[AVAILABLE RECORDS]

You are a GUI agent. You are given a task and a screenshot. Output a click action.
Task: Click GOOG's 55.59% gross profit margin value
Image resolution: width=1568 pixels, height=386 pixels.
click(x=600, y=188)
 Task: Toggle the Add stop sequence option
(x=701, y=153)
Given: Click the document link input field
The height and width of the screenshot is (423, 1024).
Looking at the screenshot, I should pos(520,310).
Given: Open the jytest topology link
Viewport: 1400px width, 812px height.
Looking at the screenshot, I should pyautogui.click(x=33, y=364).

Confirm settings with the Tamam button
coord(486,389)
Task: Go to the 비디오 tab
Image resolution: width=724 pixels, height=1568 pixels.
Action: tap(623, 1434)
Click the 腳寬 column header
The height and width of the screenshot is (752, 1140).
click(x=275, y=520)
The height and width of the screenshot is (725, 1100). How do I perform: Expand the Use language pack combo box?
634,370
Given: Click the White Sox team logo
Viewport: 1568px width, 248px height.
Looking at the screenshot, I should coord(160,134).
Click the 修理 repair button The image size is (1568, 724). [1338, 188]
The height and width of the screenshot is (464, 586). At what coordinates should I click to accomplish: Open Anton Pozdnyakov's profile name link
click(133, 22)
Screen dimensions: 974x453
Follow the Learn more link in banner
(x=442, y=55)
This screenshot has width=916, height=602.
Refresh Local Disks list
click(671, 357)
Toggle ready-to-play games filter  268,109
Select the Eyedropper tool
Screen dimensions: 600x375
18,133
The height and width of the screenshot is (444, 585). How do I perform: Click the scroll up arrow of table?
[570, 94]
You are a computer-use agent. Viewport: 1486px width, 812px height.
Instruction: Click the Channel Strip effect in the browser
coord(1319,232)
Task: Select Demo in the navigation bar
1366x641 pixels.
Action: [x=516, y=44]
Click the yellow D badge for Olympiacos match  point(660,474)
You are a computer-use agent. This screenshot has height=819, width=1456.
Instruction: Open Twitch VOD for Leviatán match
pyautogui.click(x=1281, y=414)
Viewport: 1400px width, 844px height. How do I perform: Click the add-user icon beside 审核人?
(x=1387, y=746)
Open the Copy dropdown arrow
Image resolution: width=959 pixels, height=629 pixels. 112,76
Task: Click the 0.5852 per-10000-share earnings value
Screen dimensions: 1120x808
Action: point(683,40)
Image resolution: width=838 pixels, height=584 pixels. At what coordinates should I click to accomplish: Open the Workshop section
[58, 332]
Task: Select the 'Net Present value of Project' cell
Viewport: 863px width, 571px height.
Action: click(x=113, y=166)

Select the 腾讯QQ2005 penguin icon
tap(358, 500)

[/AVAILABLE RECORDS]

▸ WHAT THIS TASK INVOLVES
What you return must be an exact retyping of the lines above starting at the line with "The height and width of the screenshot is (725, 1100)." and ending at the line with "You are a computer-use agent. This", and nothing besides.

▸ REPLY TO THE EXERCISE
The height and width of the screenshot is (725, 1100). How do I perform: Expand the Use language pack combo box?
634,370
Given: Click the White Sox team logo
Viewport: 1568px width, 248px height.
Looking at the screenshot, I should coord(160,134).
Click the 修理 repair button The image size is (1568, 724). [1338, 188]
The height and width of the screenshot is (464, 586). At what coordinates should I click to accomplish: Open Anton Pozdnyakov's profile name link
click(133, 22)
Screen dimensions: 974x453
Follow the Learn more link in banner
(x=442, y=55)
This screenshot has width=916, height=602.
Refresh Local Disks list
click(671, 357)
Toggle ready-to-play games filter  268,109
Select the Eyedropper tool
Screen dimensions: 600x375
18,133
The height and width of the screenshot is (444, 585). How do I perform: Click the scroll up arrow of table?
[570, 94]
You are a computer-use agent. Viewport: 1486px width, 812px height.
Instruction: Click the Channel Strip effect in the browser
coord(1319,232)
Task: Select Demo in the navigation bar
1366x641 pixels.
Action: [x=516, y=44]
Click the yellow D badge for Olympiacos match  point(660,474)
You are a computer-use agent. This screenshot has height=819, width=1456.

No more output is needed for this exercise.